> Exercise directions: An exact transcription of the lines from the one holding "Given: Click the grid icon for ویجت‌های تیکت" to the end of the entries below, and nothing more, is the required answer. Please omit the pictures.
**********
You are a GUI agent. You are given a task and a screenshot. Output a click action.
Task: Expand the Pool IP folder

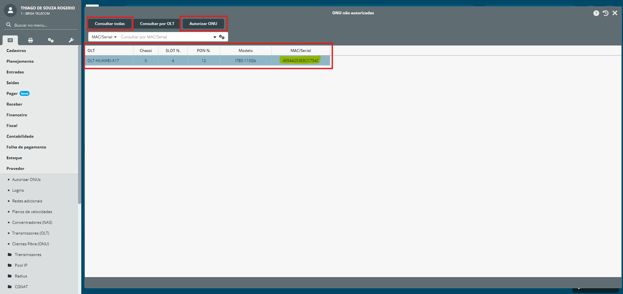pos(21,265)
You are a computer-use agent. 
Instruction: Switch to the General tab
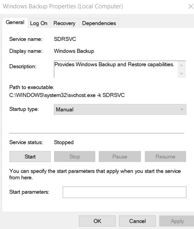point(15,23)
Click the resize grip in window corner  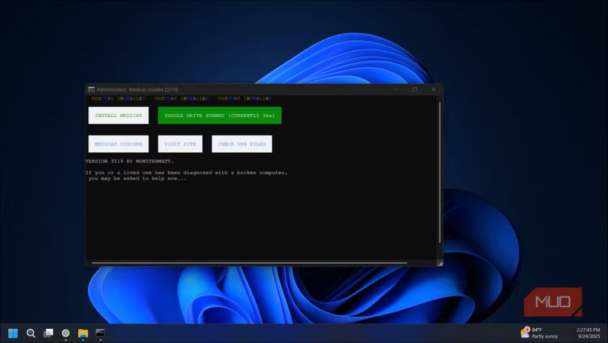[x=440, y=263]
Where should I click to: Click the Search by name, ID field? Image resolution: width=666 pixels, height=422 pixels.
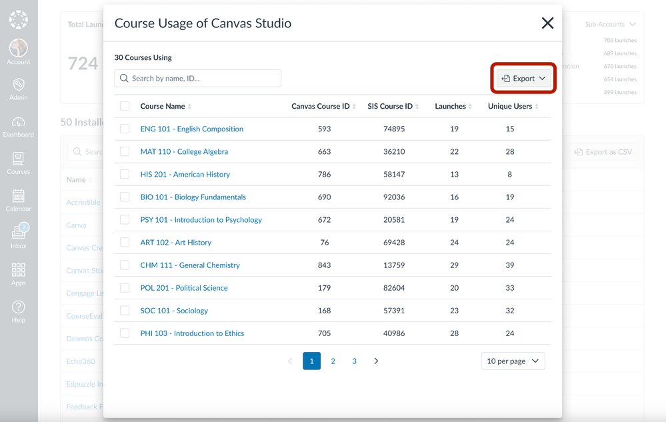198,79
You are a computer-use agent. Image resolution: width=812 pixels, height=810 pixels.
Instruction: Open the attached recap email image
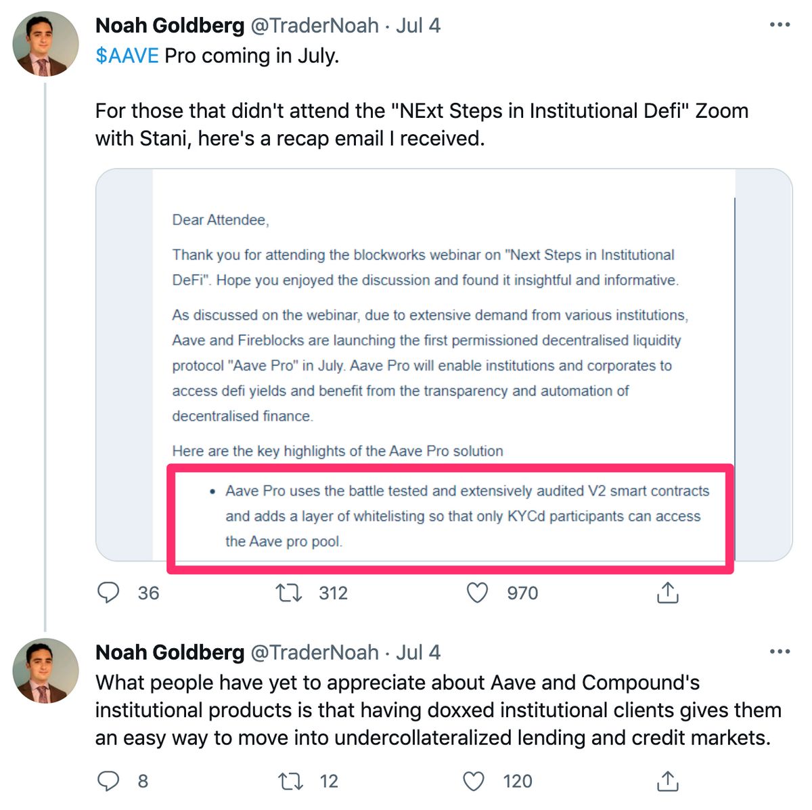(x=444, y=365)
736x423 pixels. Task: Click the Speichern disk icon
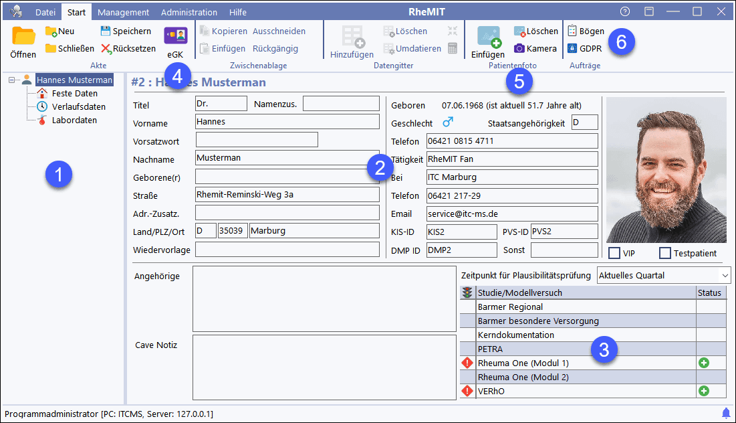click(106, 31)
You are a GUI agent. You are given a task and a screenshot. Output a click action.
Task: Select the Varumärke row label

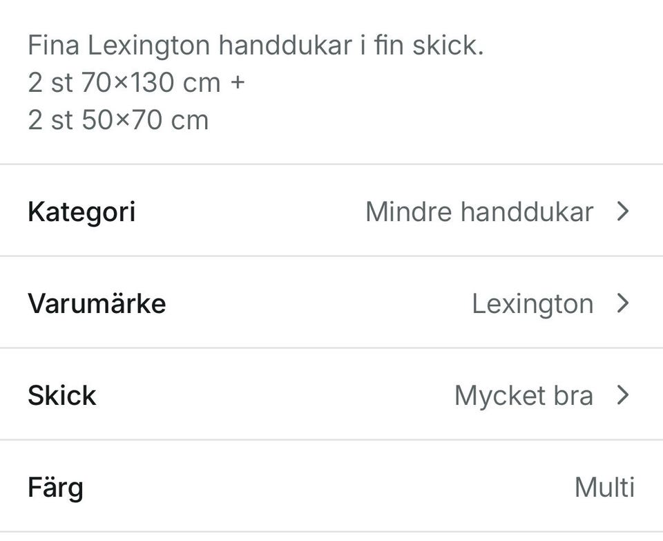[97, 303]
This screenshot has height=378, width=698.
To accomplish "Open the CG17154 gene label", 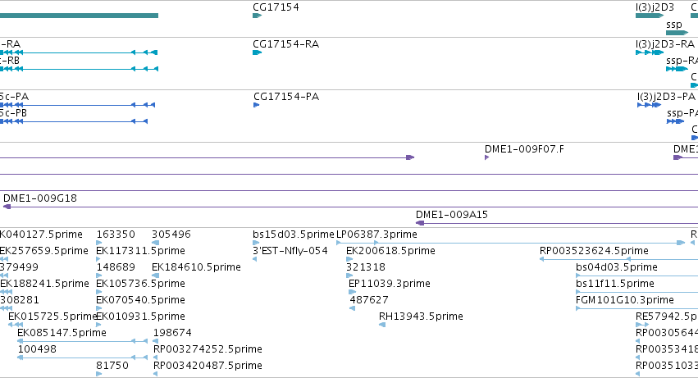I will [x=276, y=7].
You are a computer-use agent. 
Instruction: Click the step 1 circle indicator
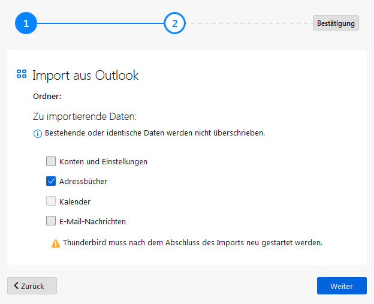(26, 24)
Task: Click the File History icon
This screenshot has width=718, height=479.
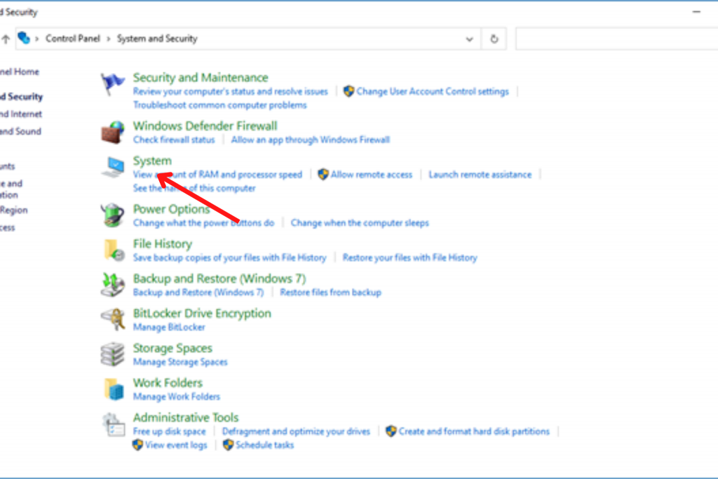Action: point(114,250)
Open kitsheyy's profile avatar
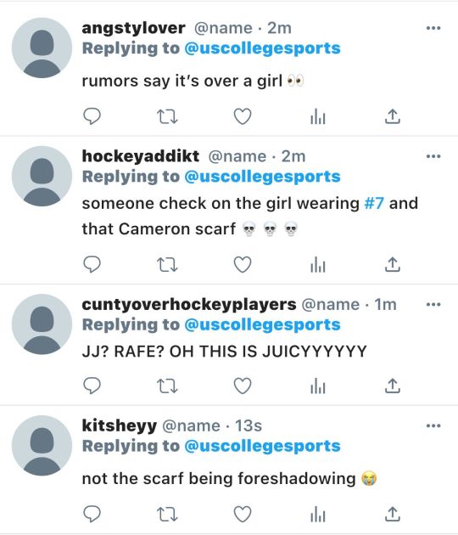458x535 pixels. tap(42, 446)
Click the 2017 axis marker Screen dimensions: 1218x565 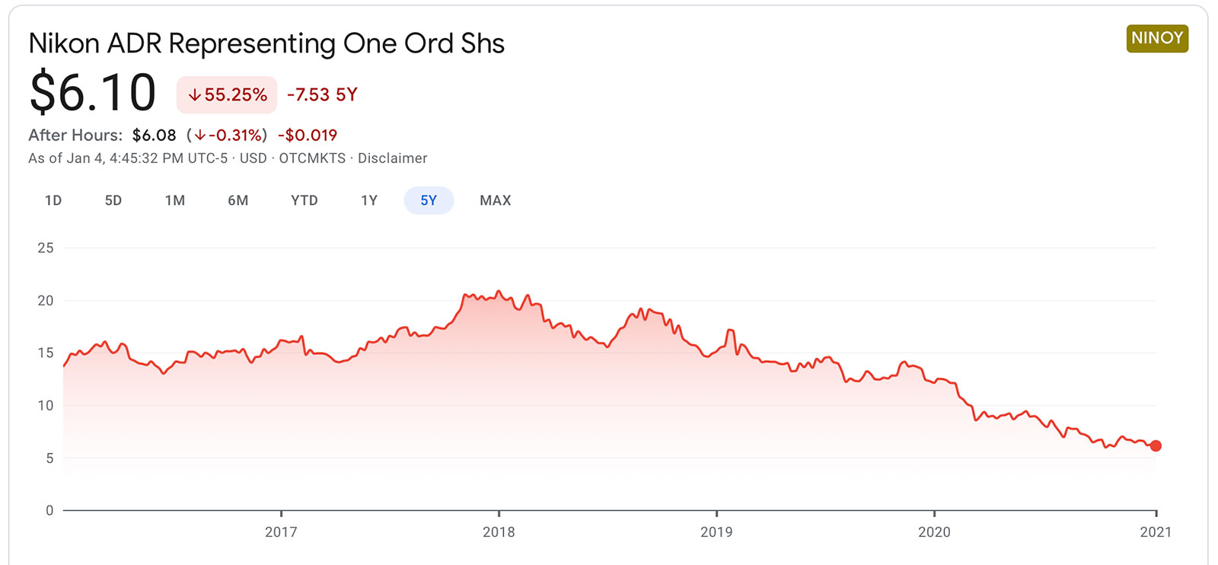pos(281,531)
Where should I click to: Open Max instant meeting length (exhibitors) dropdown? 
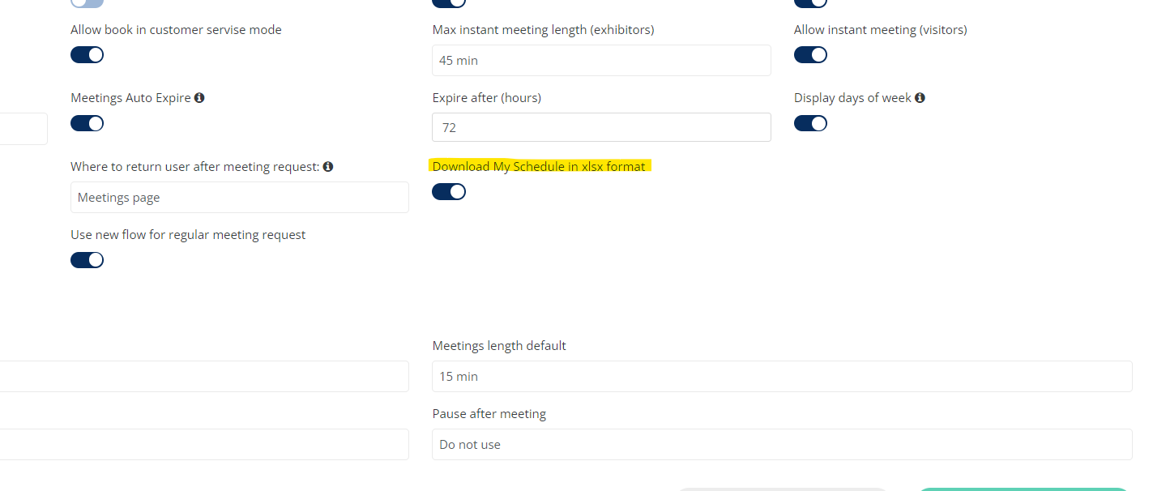[601, 61]
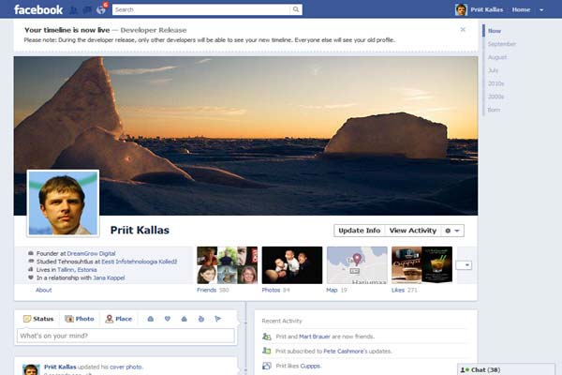Open the Map thumbnail
The width and height of the screenshot is (562, 375).
pos(356,265)
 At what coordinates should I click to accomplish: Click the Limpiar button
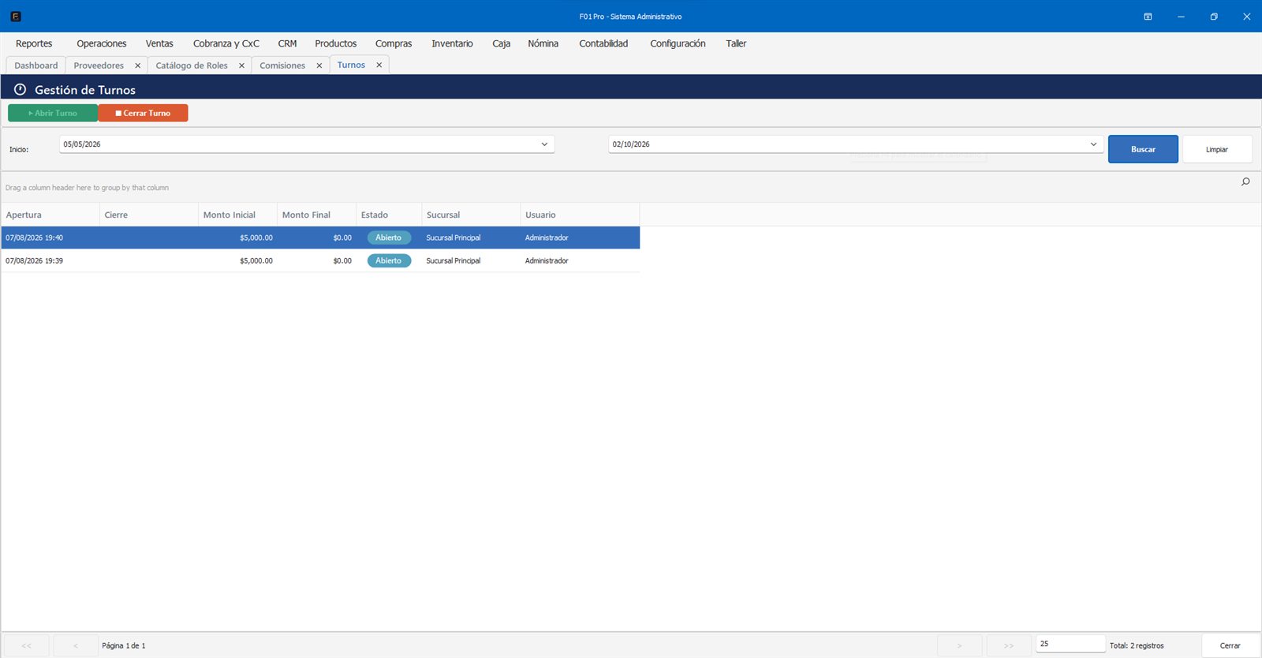point(1217,149)
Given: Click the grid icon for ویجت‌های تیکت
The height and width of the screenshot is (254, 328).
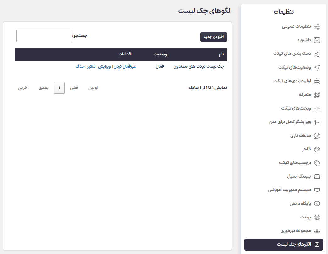Looking at the screenshot, I should [317, 108].
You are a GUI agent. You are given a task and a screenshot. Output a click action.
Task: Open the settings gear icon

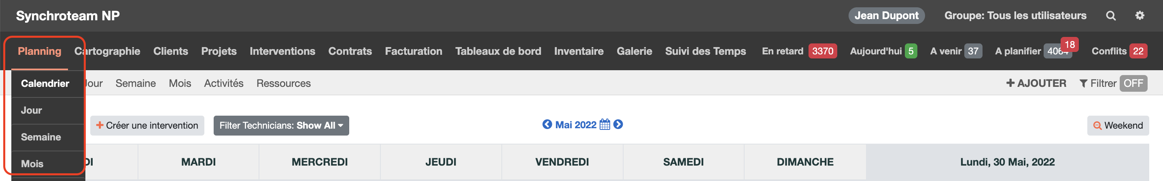1140,15
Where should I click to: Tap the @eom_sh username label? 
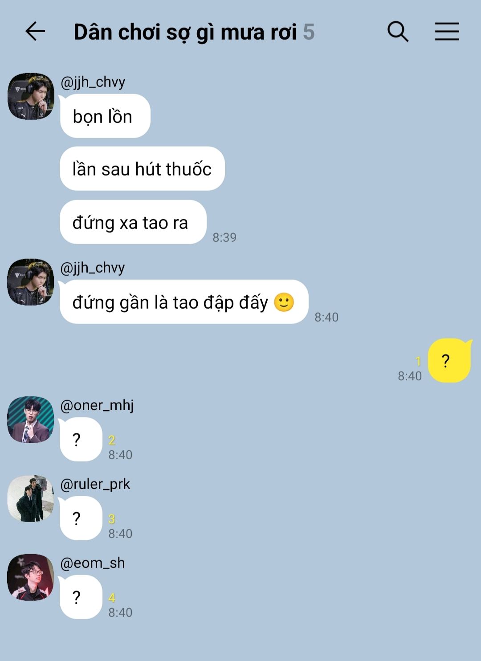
**********
> Task response:
Given: Click the grid icon for ویجت‌های تیکت
The height and width of the screenshot is (254, 328).
Looking at the screenshot, I should [317, 108].
You are a GUI agent. You are given a task and a screenshot. Output a click action.
Task: Open the settings gear icon

1140,15
Where should I click to: Tap the @eom_sh username label? 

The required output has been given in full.